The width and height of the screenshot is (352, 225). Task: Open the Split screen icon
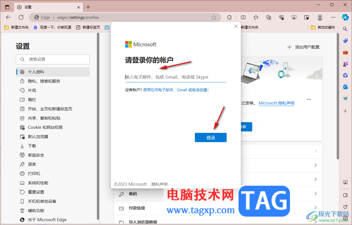point(243,17)
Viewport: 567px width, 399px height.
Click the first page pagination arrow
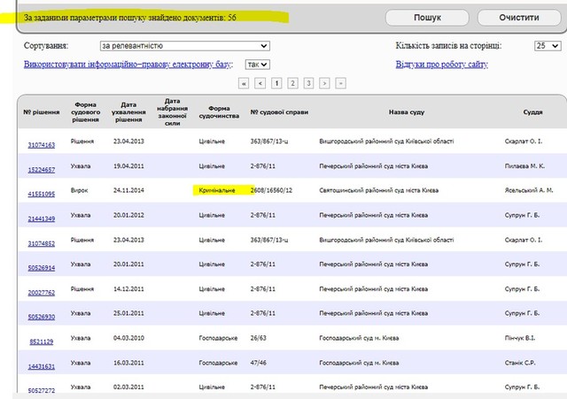(x=244, y=83)
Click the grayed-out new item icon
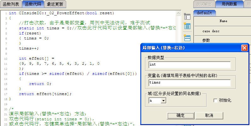The height and width of the screenshot is (126, 251). click(187, 16)
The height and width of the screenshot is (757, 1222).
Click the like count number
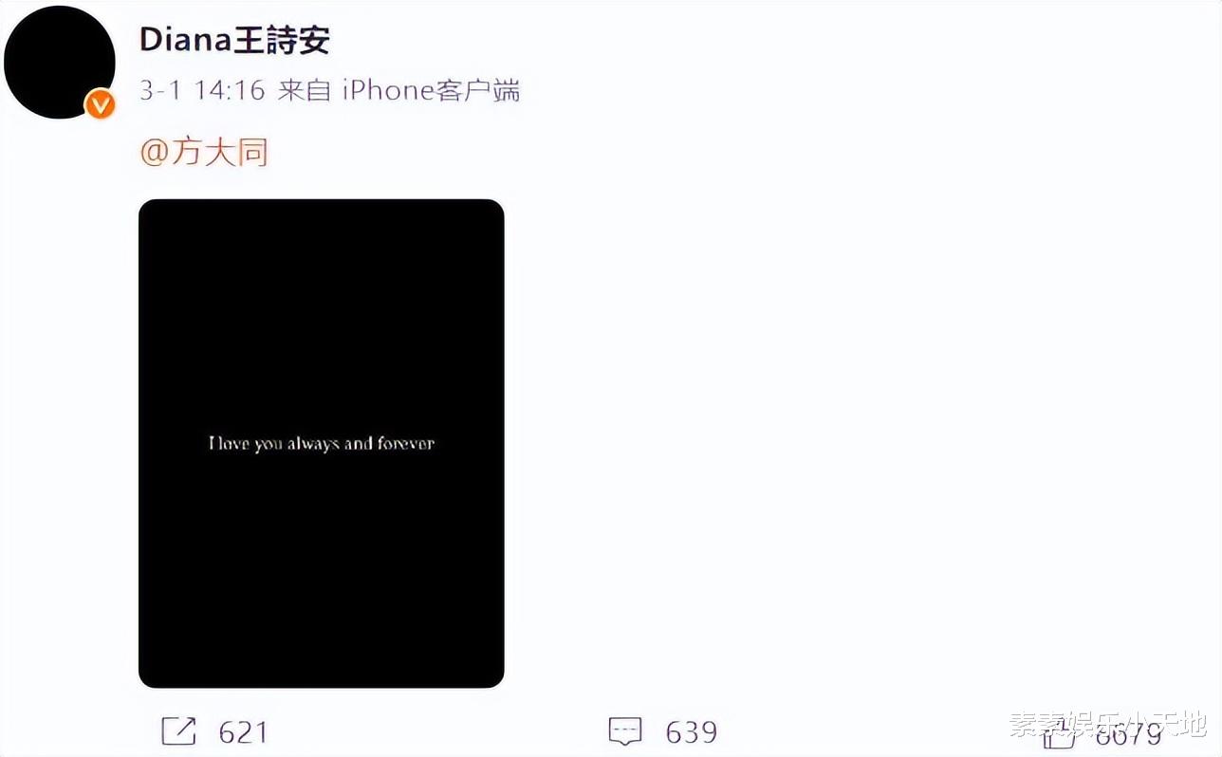[x=1127, y=734]
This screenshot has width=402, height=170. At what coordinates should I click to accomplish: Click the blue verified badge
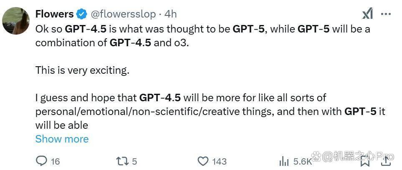point(82,14)
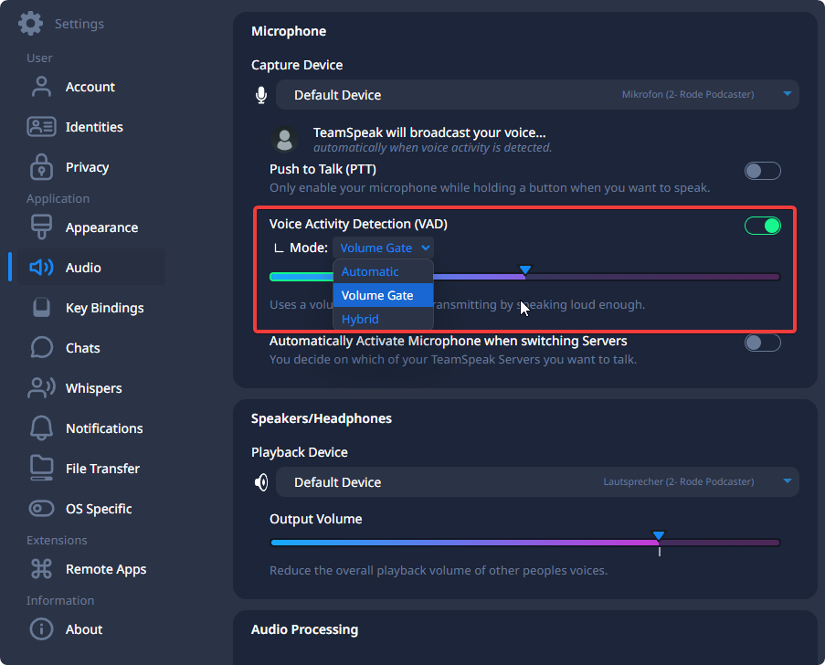The height and width of the screenshot is (665, 825).
Task: Click the Account person icon in sidebar
Action: [x=41, y=87]
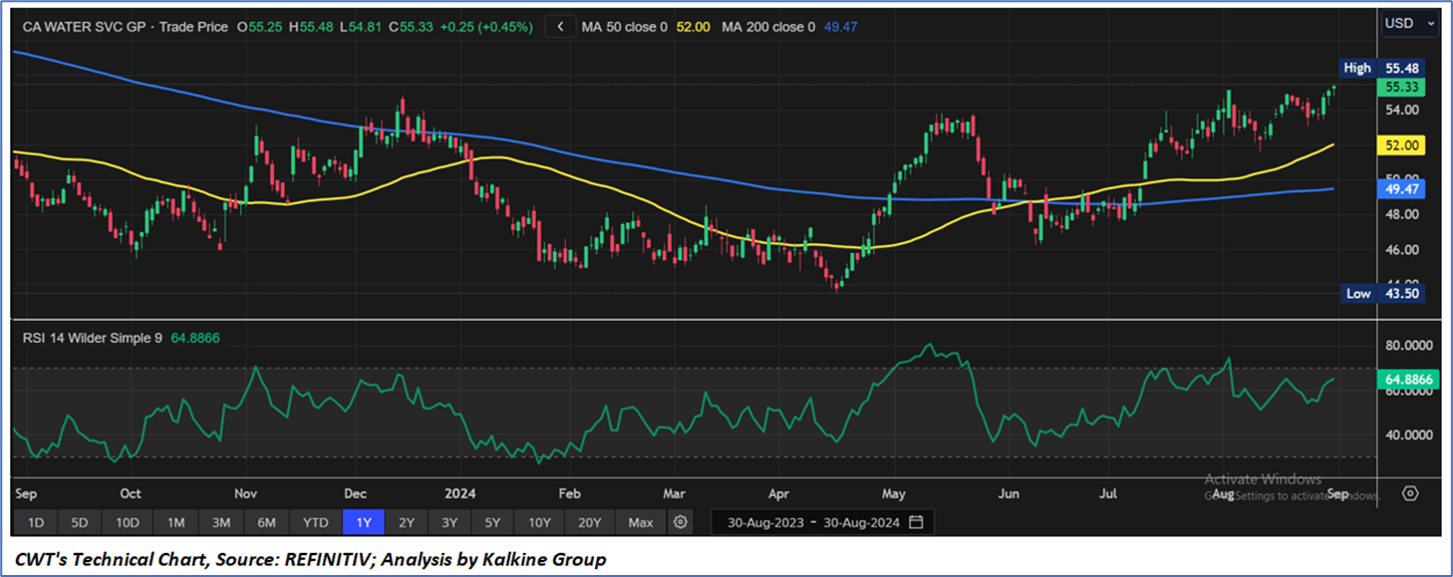Click the MA 50 close indicator label
The height and width of the screenshot is (577, 1453).
[x=625, y=27]
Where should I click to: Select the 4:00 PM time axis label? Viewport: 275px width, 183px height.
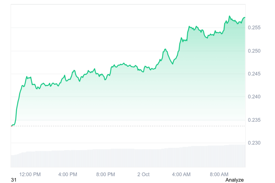click(68, 174)
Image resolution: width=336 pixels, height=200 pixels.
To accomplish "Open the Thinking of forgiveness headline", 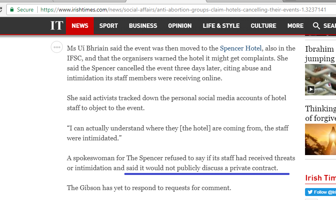I will (321, 113).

## PROBLEM TO WORK ON
An exact copy is required of the lines from the start of the records above through the line with "The height and width of the screenshot is (757, 1222).", and only those, without any pictures.

## ANSWER TO THIS PROBLEM
The width and height of the screenshot is (352, 225). Task: Open the Split screen icon
point(243,17)
Viewport: 567px width, 399px height.
Click the first page pagination arrow
(x=244, y=83)
Click the grayed-out new item icon
The height and width of the screenshot is (126, 251). click(187, 16)
The height and width of the screenshot is (757, 1222).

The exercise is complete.